## ASSIGNED TASK
Copy the passage from the blog post on health data sharing below word for word, starting with "Without incentives, health" and going on through "against data sharing.".

## PAGE EXTRACT
Blogs posted for Asian Development Bank (ADB)

Without incentives, health data sharing systems don’t work for patients

Published July 1 2016

In the multi-payer systems that characterize primary health care in Asia and the Pacific, both developed and developing countries suffer a way of delivering care that works against data sharing.

Even in Hong Kong, China—which has one of the highest standards of health care in the region—services are rendered without a sharable electronic medical records system, as I witnessed in a recent encounter with the medical profession that gave me first-hand insight into the matter.

Like 70% of Hong Kong’s population, I get my primary health care in the private sector. After a recent well-woman check-up with my family doctor, she sent me to a specialist, with a printed letter and photocopies of my test results. The specialist subsequently typed up and posted back his reply, explaining his diagnosis and course of action. Now both doctors had the same sheets of paper in my medical records. Meanwhile, the specialist my doctor recommended was not the same one who had provided my obstetric care, as well as periodic check-ups, over the past 17 years.

Now there were three doctors, with consulting rooms within walking distance of each other, all of who know me, and had important information about my reproductive health (and illness)… and no formal way to share the data with each other.

So I shared the data myself – I delivered the referral specialist’s handwritten notes to my longstanding gynecological care provider so he could put them in his paper records. This is what happens in Hong Kong’s private medical sector, which delivers the most expensive—and arguably the most patient-centric—primary care in the territory. The only reason all three of these doctors are now up to speed on my health is because I took it upon myself to make that happen. This is not a typical way that patients in Hong Kong deal with their health records, if they even see them at all. Usually this data is simply not shared with them or anyone else because there is no mechanism for that to happen.

Had I been part of the minority who access primary care at a Hospital Authority (HA) outpatient facility, every encounter with any health worker would have been logged in the HA’s excellent electronic medical records system. My health data would be available for easy retrieval at any point in the future. What the HA’s system can’t do, though, is tap into private sector medical records, where the vast majority of primary care happens in Hong Kong.

In March 2016 the Hong Kong, China government launched its Electronic Health Record Sharing System. It didn’t seem to create much of a splash, so I was intrigued. There is a system for data sharing after all. But leaving aside the baffling instructions for patient registration, there is another major constraint – I can register as a patient, but there is no mechanism for me to check whether or not any of my private providers have signed up, and even participating providers may not be able to share all the data they have due to “technical constraints and readiness.”

## RECORDS PROVIDED
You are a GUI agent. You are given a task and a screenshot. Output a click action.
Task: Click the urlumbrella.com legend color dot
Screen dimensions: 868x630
---
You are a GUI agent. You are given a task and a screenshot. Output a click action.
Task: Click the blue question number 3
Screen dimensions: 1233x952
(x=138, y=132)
...
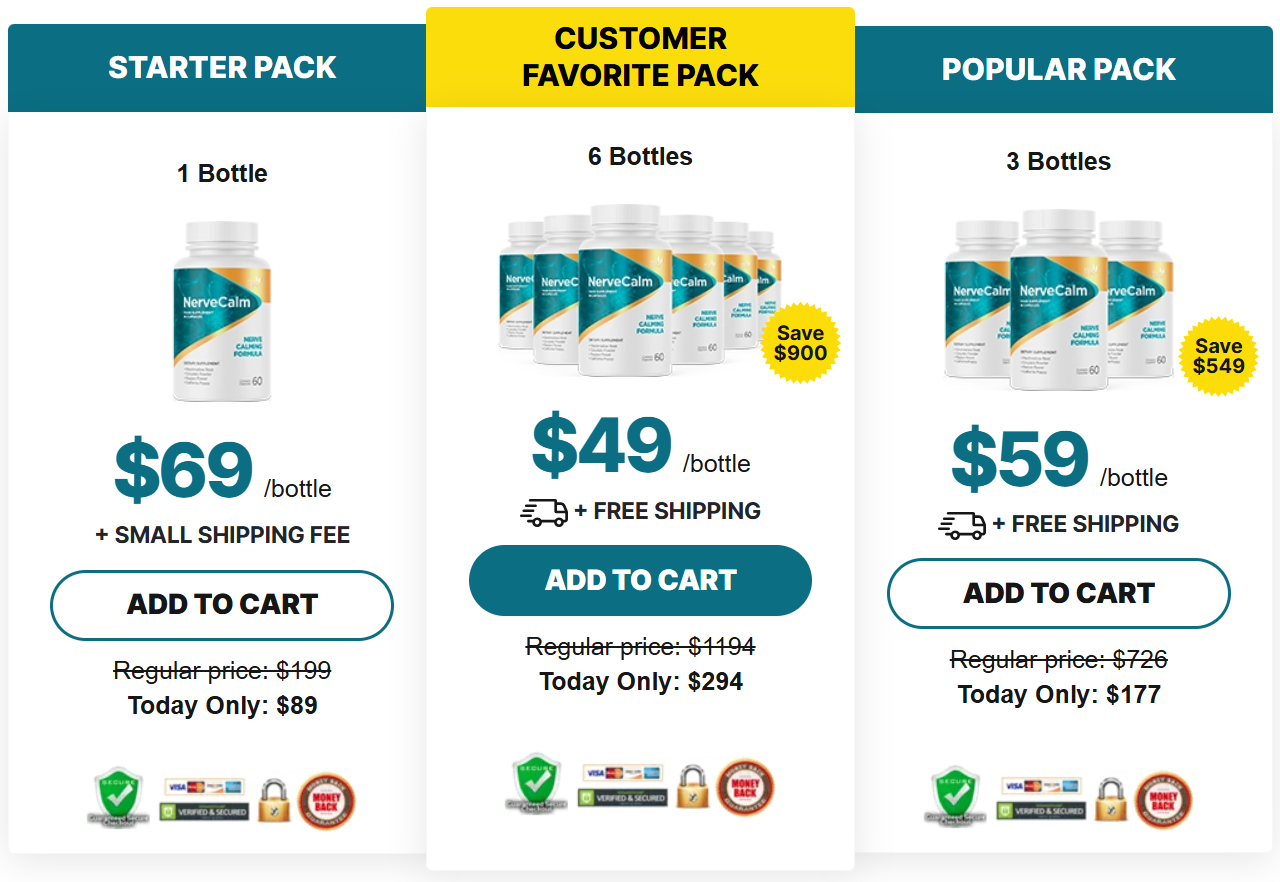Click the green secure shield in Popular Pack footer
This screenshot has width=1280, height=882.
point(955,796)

## SOLUTION TO THIS EXERCISE
Without incentives, health data sharing systems don’t work for patients

Published July 1 2016

In the multi-payer systems that characterize primary health care in Asia and the Pacific, both developed and developing countries suffer a way of delivering care that works against data sharing.